Négocier en amont pour limiter les frais
La difficulté d’apprécier un montant moyen n’est pas seulement liée à la diversité des modèles, de leurs utilisations ou des lois de roulage. Le montant payé en fin de contrat pour les frais liés aux dommages subis varie aussi selon les négociations en amont du locataire avec le loueur. « Comme dans tout contrat de vente, il est possible de négocier un certain nombre d’items et une tolérance sur certains points, ce que nous proposons à une grande partie des clients. Mais la gratuité des frais de remise en état ne peut pas exister », prévient d’emblée Christophe Delivet.
Pour Bertrand Durand chez Macadam, ces négociations préalables ont un impact plutôt limité : « Sur le montant moyen des frais de restitution, les écarts d’un loueur à l’autre restent peu importants si l’on prend en compte le cahier des charges, les taux horaires ou les grilles de vétusté appliqués. S’il peut exister des différences sur les négociations, les franchises négociées, etc., elles demeurent relativement minimes. » Bertrand Durand aligne quelques chiffres : « Pour des véhicules rendus en moyenne au bout de 41 mois et 105 000 km, le niveau des dommages notifiés s’élève à environ 1 200 à 1 300 euros. 700 et 800 euros sont effectivement facturés après avoir appliqué les grilles de vétusté, les remises, etc. »

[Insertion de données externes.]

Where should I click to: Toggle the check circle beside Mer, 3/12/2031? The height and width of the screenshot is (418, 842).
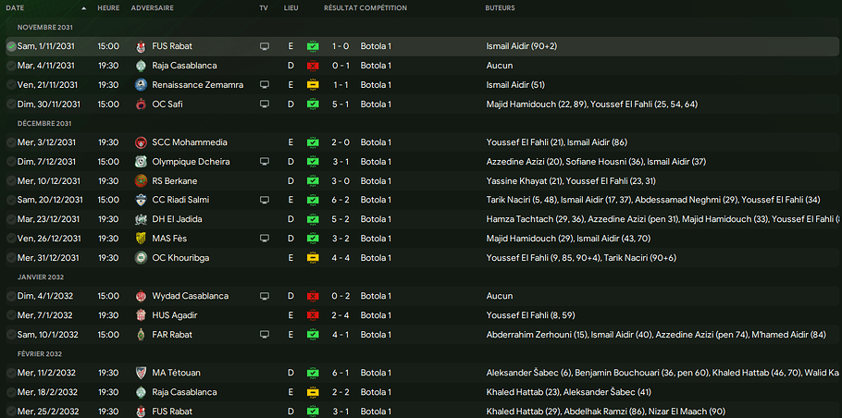click(x=11, y=142)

Pour les entreprises, cette opportunité de négocier des frais en amont reste diversement appréciée. « Chez Babolat, nous n’avons pas négocié les frais de restitution en amont car ils ne nous apparaissent pas excessifs, note Hervé Cerf. L’effort à faire est plus de notre côté en responsabilisant les conducteurs. D’autres postes retiennent plus particulièrement notre attention comme le calcul de la TVS, le bonus-malus ou le coût des pneumatiques. »
Définir et suivre un cahier des charges précis
Chez Compass Group France en revanche, les négociations menées en amont sont considérées comme la garantie du bon déroulement des restitutions et de l’optimisation des coûts. « Les expertises de Macadam se réalisent suivant un cahier des charges précis, validé au préalable entre le loueur et Compass Group France, explique ainsi Marie Rouvière. Il est appliqué une vétusté en fonction de l’âge du véhicule, un tarif pièces et main-d’œuvre négocié au plus juste, et des tolérances pour des dégradations jugées acceptables qui ne seront pas facturées. C’est ainsi que nos frais de remise en état sont au global minorés de 15 à 20 %. »
Élément important chez Compass Group France, les pneumatiques ont été intégrés à cette négociation. Ce n’était pas le cas auparavant et cela a pu participer à la diminution de la facture globale : « Les pneus usagés à la restitution ne sont pas pris en compte s’il en reste au capital du contrat de location », complète la responsable. Preuve s’il en fallait que la restitution n’est pas un exercice désespéré pour les gestionnaires de flotte.